* Exercise inputs
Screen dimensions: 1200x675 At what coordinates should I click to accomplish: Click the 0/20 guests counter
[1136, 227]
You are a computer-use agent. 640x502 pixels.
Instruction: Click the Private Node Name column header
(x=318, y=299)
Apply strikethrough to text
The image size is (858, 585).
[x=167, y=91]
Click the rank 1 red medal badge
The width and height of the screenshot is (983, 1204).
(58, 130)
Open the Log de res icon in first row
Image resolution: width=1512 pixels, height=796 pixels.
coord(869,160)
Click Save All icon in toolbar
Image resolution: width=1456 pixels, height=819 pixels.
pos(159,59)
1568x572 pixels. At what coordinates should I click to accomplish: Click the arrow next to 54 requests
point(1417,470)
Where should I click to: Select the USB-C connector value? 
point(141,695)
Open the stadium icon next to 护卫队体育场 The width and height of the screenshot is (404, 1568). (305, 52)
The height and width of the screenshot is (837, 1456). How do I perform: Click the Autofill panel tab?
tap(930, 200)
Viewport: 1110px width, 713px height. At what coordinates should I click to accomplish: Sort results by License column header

* Assigned task
Write down only how many lines of the entries above include the word "Open".

* Response
2